The project vision was to create a state-of-the-art facility enhancing the University’s position in the leading group of universities. Following a competitive tendering process, Hopkins Architects submitted what would become the successful bid to redevelop the George Green Library at The University of Nottingham.
With an impressive track record of working on large infrastructure projects at a number of other top universities, including Yale and Princeton, Hopkins were selected for their understanding of the spaces students like to study in, and the role that good architecture plays in creating an environment conducive to learning.

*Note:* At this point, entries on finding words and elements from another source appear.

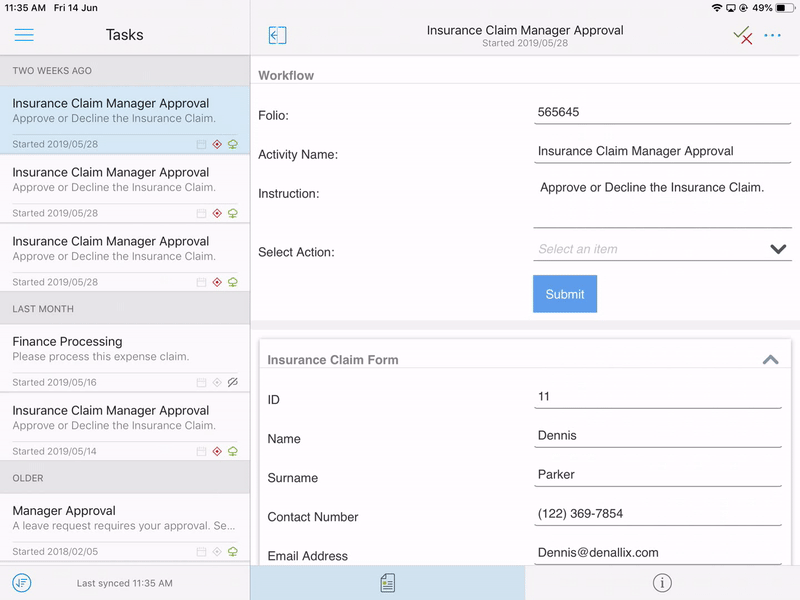Select Insurance Claim task started 2019/05/14
800x600 pixels.
110,418
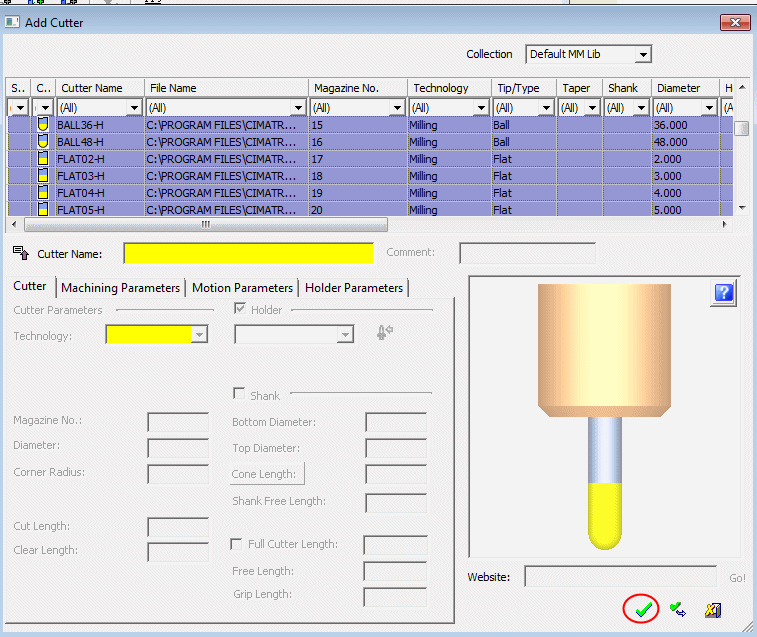Screen dimensions: 757x637
Task: Check the Full Cutter Length checkbox
Action: point(237,544)
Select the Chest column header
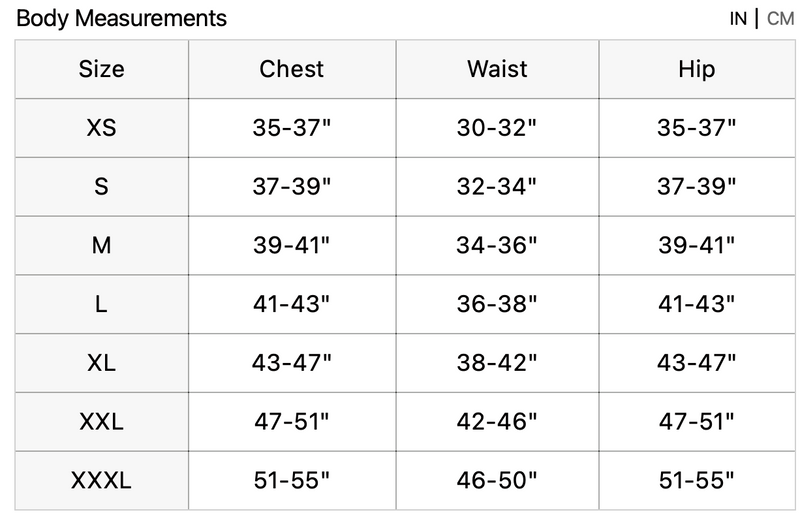Screen dimensions: 800x521 292,69
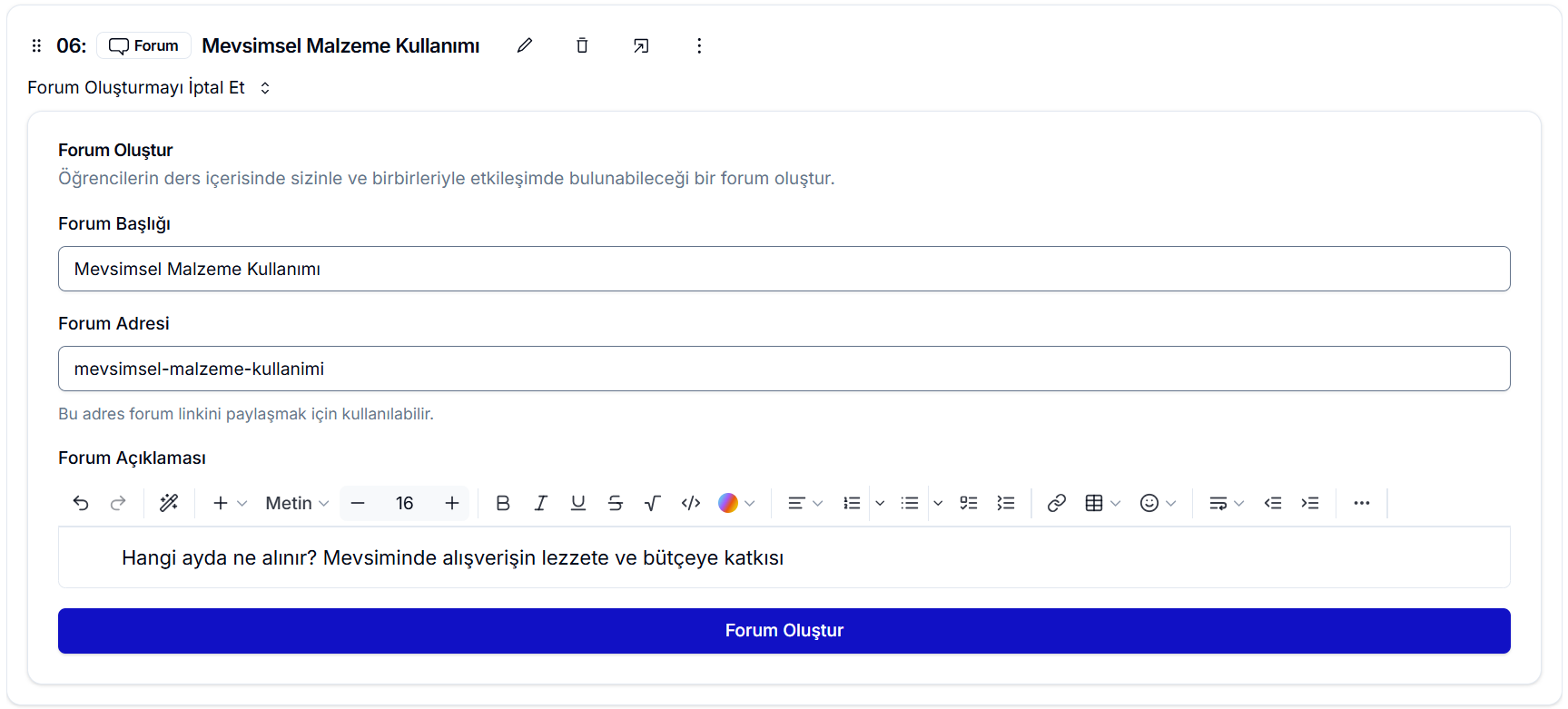This screenshot has width=1568, height=709.
Task: Open the more options ellipsis in the editor toolbar
Action: coord(1361,503)

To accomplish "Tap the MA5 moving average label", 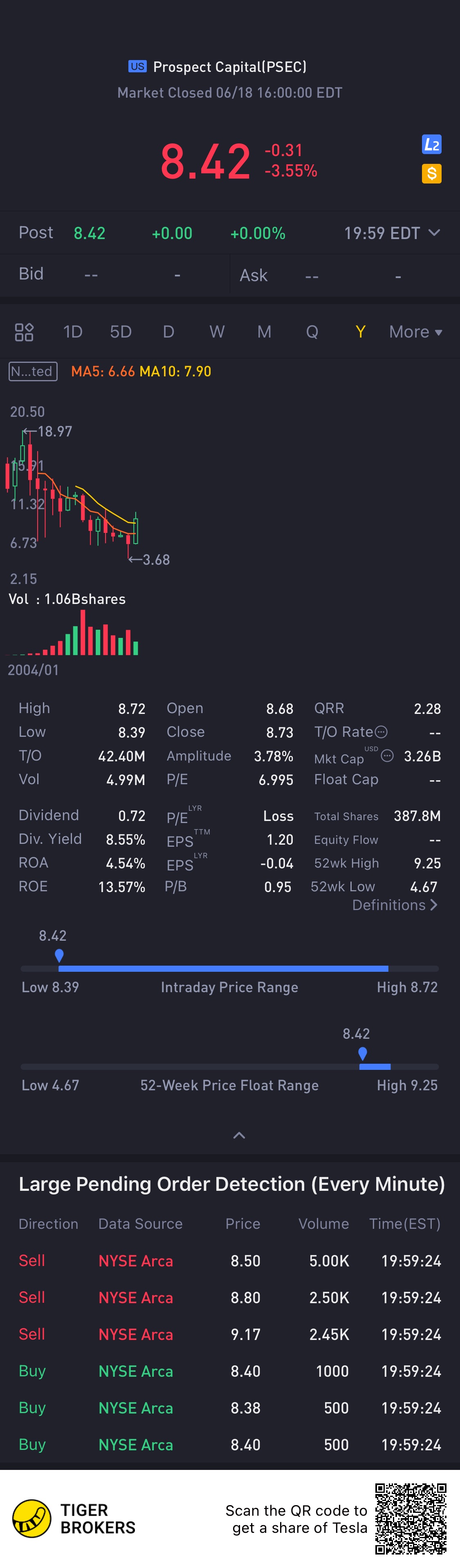I will coord(103,371).
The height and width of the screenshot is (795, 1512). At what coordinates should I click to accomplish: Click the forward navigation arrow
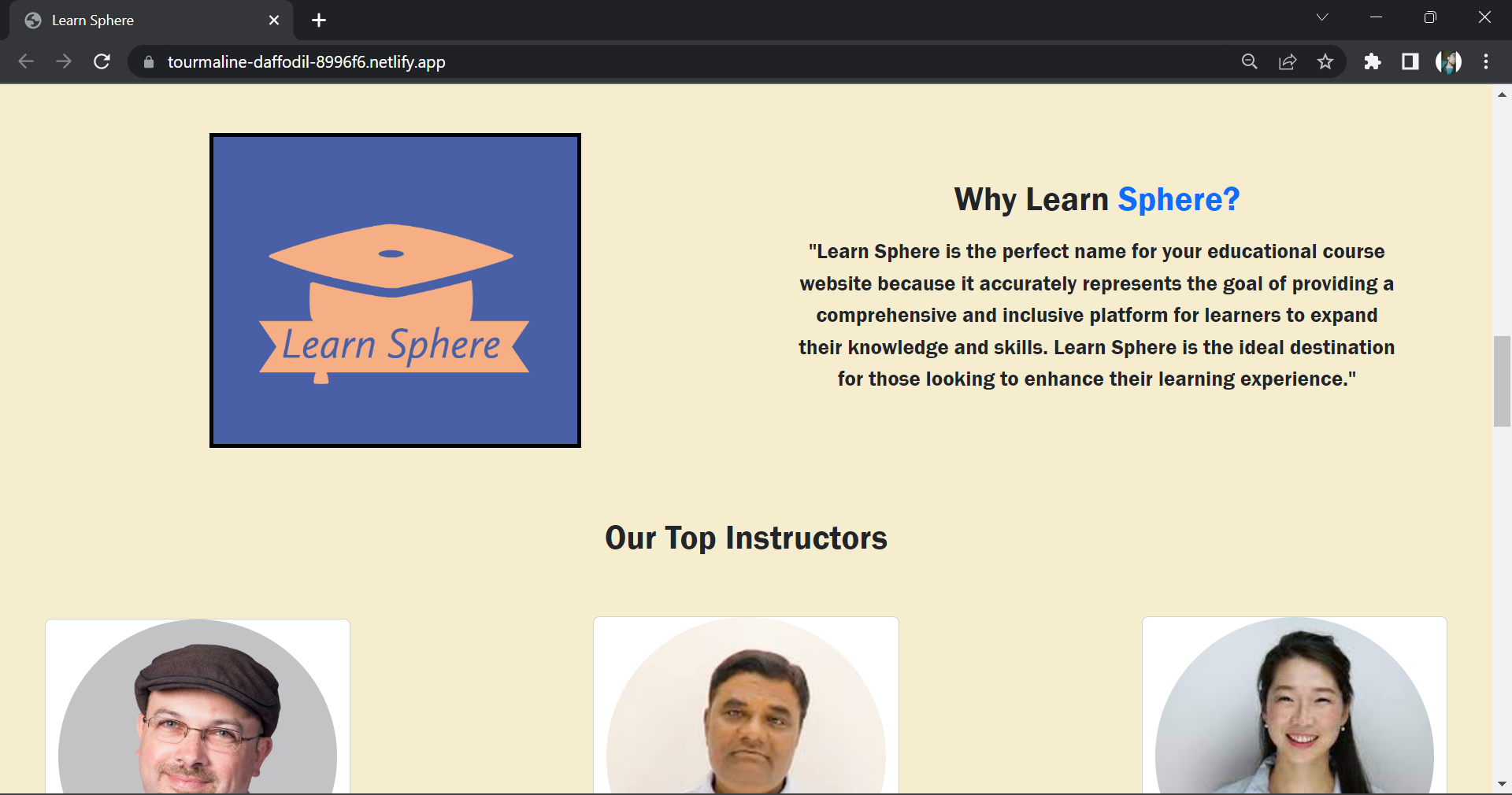click(x=64, y=61)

The design introduced a number of important features not present in the building it replaced, notably:
- Lots of daylight
- Generous height spaces
- Fluid connectivity of spaces with interconnecting views
- Social areas
The ambitions of the project went further still: to create a distinctive architectural identity that students would find stimulating and would be proud to be associated with.

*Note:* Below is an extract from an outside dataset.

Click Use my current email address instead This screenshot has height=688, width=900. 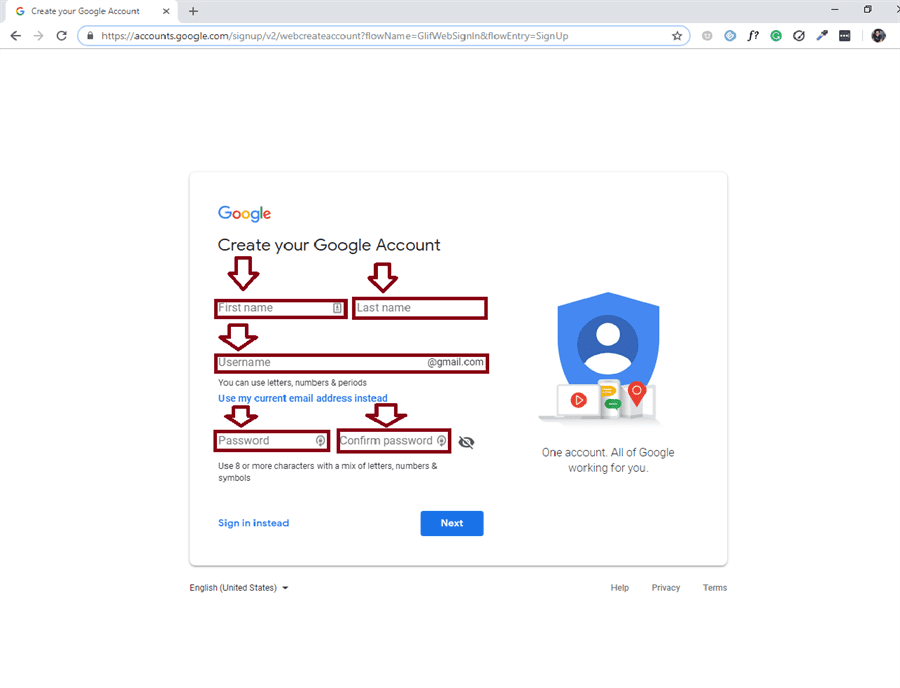click(x=303, y=398)
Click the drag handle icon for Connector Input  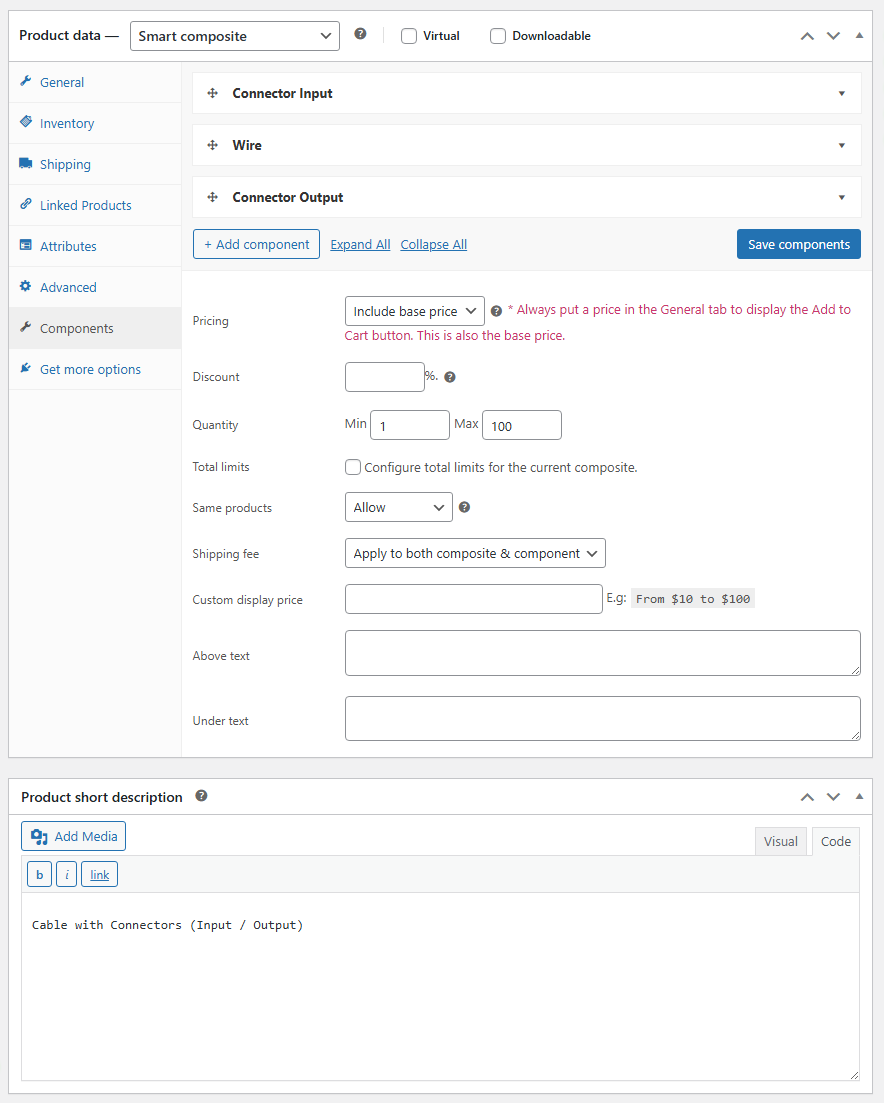(x=212, y=93)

The environmental and sustainability strategy of the building was key to the original brief. Developed around six core objectives and the requirements of BREEAM, the project delivered a building shaped around occupant comfort, while limiting consumption of natural resources and providing a positive social benefit to the University.
George Green Library’s Excellent BREEAM rating is based on a number of features, including:
- The curvature of the building, which reduces the amount of façade exposed to solar gain
- Thermal mass from exposed concrete to absorb heat and improve comfort
- Rainwater collection for toilets, which is also treated to supply free cooling
- Heat generated by computer rooms is used to generate hot water
Students at the heart
University of Nottingham students and the Students’ Union were involved throughout the project – from consulting on colour scheme and furniture to helping us determine the food and drink policy. With the student voice at the heart of the project, the Libraries team were able to deliver a fantastic library, offering a step-change in student experience.
Early indications show use of George Green Library has increased by nearly 40% compared to 2014. It has also allowed for an increase in the number of computers and the laptops available for loan.
In March 2017 the George Green Library was officially opened by His Royal Highness the Duke of York, much to the delight of 170 invited guests including staff and students, past and present, as well as the project team and guests from other universities.